Tuesday, March 3, 2009

The Local Has Arrived....And Like Most Locals It's Too Crowded, Too Slow and Too Late.

The NYT has launched its hyper-local blog called "The Local," and it's everything the name implies -- coverage of a neighborhood by non-journalist locals with the superivision of an NYT reporter. In this case, Andy Newman does a decent job narrating the enterprise in the pilot Fort Greene and Clinton Hill editions, but fails to give the neighborhood what it needs -- a sense of what its readers truly need to know.

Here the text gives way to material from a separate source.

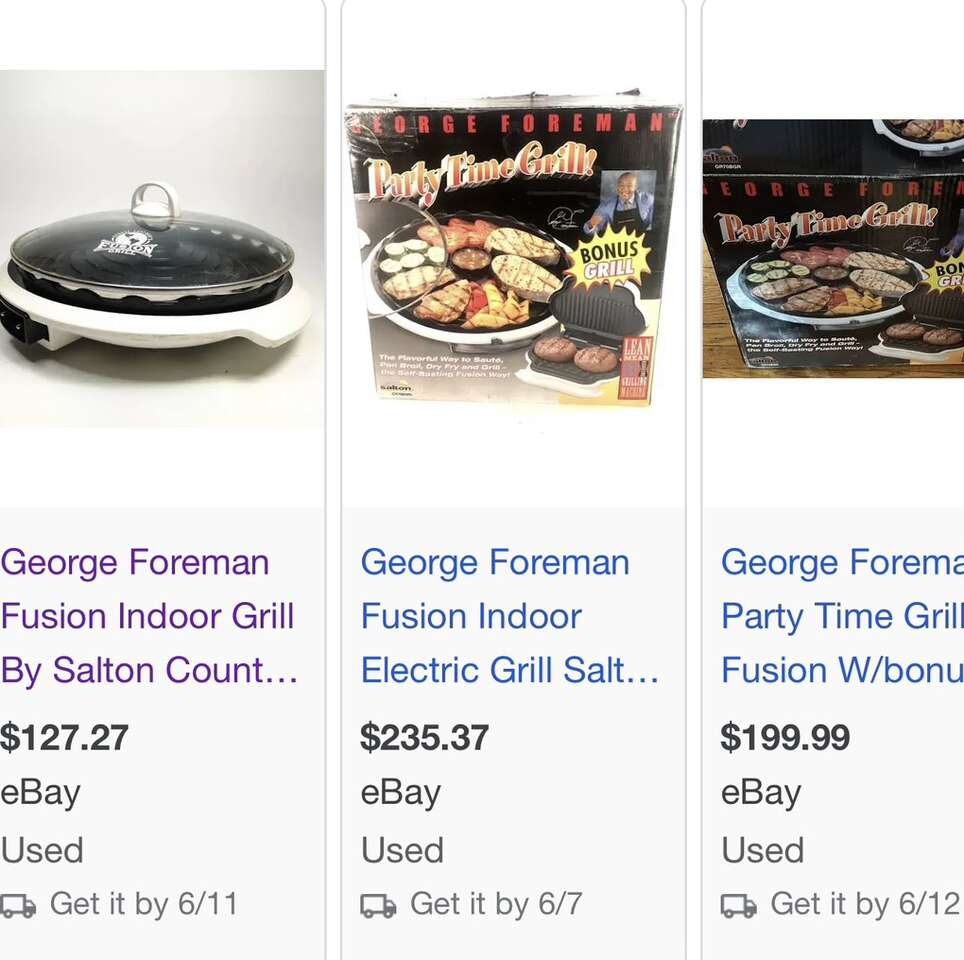
Task: Click the $199.99 price
Action: pyautogui.click(x=785, y=738)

Instead,in the cliched way way small-town community papers do, "The Local" focuses on the minutiae of daily life: the snow day, the sledding, the little guy fighting the big institutions. The notion behind the local -- and it's wrong -- is that New Yorkers want their neighborhood news delivered in a hyper-local package within the whole of an institution of the NYT. We would differ. The whole point of a paper like the NYT is to provide journalism -- created by real reporters -- that goes beyond the obvious and answers questions, and tells readers what it doesn't already know.

There may eventually be a place for this sort of thing, if Newman can get over himself and start reporting on openings, closings, crime and punishment in his neighborhoods. He needs to answer a reader who wants an explanation for that shooting sound she heard last night; he must know the reason the fish store closed and the Starbucks opened. It can't be speculative or impressionistic, it needs the same sort of journalistic imperative that drives the rest of the NYT. And judging from Day One of "The Local," it's a long way off.

2 comments:

Anonymous said...

In the Jersey version, Kelley uses the phrase "fine printy stuff" in an entry on kids' art.

It's nice to see they're adhering to Times style.

Anonymous said...

What's the point of adding more neighborhood blogs to the mix? There are too many already. We need more real journalism from the Times, not more cutesy neighborhood coverage.